→ RECORDED INFORMATION:
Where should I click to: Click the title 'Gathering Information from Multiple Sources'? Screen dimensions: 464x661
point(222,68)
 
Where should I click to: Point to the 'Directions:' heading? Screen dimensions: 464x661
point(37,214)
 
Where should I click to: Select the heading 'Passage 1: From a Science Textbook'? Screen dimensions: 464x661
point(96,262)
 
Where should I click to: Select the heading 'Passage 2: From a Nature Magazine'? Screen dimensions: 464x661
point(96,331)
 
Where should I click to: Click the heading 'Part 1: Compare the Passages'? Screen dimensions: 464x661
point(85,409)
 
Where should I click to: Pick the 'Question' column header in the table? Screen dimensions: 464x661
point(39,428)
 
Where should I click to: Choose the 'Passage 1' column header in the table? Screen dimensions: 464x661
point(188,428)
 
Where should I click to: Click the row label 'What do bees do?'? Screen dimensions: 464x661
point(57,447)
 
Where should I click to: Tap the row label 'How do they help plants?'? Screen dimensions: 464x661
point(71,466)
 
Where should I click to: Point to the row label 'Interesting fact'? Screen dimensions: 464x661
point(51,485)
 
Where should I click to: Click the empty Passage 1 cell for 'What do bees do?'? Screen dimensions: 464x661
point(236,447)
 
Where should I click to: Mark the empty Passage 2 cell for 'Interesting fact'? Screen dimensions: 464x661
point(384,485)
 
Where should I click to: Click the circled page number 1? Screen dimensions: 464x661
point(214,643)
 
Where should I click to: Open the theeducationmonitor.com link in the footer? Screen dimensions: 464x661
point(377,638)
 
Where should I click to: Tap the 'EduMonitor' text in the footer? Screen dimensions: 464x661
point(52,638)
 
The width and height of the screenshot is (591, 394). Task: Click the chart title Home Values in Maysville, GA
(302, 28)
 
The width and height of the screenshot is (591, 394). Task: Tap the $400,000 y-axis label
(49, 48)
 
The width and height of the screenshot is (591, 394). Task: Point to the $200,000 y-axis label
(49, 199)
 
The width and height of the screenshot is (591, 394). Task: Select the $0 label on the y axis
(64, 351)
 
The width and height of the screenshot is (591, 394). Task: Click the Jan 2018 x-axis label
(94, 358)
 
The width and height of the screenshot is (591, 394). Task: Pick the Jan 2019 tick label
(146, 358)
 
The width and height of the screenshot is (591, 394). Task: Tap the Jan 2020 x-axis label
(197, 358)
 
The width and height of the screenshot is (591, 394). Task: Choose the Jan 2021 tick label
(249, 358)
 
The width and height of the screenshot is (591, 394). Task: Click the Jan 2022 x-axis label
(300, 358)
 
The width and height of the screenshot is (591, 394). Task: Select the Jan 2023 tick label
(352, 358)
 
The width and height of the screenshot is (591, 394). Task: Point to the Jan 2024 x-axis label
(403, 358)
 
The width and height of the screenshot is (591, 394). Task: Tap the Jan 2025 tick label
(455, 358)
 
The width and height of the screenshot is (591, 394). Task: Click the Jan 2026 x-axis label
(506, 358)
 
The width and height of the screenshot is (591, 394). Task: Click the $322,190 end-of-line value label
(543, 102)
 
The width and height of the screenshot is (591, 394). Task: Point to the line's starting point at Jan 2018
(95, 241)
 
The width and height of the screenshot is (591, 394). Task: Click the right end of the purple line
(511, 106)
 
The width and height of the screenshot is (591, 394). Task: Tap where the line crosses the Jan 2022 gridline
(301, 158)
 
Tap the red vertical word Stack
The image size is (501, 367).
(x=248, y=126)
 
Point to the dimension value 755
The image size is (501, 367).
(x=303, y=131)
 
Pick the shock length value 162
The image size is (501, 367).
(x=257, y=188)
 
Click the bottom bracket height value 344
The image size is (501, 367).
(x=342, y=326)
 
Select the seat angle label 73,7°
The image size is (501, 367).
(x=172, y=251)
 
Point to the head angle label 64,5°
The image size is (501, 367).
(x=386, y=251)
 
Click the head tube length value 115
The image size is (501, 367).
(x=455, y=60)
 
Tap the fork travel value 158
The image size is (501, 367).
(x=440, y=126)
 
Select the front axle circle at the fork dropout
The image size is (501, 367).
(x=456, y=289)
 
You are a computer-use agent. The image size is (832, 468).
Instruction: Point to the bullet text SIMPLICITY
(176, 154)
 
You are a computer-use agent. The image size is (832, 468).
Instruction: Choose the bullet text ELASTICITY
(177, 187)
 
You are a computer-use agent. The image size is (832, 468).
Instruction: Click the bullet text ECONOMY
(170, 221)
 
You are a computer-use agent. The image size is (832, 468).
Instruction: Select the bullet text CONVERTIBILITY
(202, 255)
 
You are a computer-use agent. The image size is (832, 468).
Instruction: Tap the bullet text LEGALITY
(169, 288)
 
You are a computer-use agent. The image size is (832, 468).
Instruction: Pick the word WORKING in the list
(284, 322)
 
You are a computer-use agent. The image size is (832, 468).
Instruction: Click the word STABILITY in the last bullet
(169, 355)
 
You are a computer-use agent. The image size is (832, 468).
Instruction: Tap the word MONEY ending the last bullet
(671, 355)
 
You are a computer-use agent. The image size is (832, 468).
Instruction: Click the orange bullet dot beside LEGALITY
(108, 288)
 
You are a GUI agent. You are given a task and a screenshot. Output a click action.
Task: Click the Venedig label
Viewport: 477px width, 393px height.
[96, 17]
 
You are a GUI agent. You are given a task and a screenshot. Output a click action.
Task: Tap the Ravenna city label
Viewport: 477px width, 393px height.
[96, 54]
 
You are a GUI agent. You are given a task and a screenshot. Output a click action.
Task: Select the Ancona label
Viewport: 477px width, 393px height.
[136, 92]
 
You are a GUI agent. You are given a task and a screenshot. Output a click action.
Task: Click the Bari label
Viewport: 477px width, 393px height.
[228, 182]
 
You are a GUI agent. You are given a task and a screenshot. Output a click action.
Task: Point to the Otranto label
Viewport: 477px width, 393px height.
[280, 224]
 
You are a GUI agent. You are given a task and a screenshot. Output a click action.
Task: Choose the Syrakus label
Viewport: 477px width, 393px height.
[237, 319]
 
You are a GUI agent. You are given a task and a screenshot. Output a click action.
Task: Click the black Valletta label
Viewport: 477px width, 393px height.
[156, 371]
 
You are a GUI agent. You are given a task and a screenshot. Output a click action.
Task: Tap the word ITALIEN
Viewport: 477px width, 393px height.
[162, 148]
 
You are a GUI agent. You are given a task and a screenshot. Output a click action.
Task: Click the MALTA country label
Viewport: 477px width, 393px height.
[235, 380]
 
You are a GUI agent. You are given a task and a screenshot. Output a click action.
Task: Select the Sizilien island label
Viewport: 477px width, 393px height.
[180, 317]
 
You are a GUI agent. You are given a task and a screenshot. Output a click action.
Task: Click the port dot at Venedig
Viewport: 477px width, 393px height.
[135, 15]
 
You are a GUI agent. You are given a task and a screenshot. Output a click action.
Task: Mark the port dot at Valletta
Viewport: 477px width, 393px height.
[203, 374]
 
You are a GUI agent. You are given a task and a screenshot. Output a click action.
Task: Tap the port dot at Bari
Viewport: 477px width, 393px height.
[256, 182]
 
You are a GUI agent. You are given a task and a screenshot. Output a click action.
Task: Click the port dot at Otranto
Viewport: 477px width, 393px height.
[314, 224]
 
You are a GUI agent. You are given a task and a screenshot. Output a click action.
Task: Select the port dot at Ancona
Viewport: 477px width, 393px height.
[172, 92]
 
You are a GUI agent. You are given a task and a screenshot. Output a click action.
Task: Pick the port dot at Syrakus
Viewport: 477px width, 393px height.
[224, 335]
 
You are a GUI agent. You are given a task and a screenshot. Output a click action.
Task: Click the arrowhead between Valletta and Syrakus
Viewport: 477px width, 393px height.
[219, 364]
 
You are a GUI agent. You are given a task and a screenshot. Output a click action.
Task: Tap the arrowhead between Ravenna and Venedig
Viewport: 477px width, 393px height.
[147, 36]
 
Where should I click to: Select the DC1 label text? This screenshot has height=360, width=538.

→ SHORT TASK:
Print the part that opens with the line containing "Where should I click to: Pick" and closes with the line containing "point(188,428)", keeping every line in it unchanged.

→ EXERCISE SOLUTION:
Where should I click to: Pick the 'Question' column header in the table? Screen dimensions: 464x661
point(39,428)
 
Where should I click to: Choose the 'Passage 1' column header in the table? Screen dimensions: 464x661
point(188,428)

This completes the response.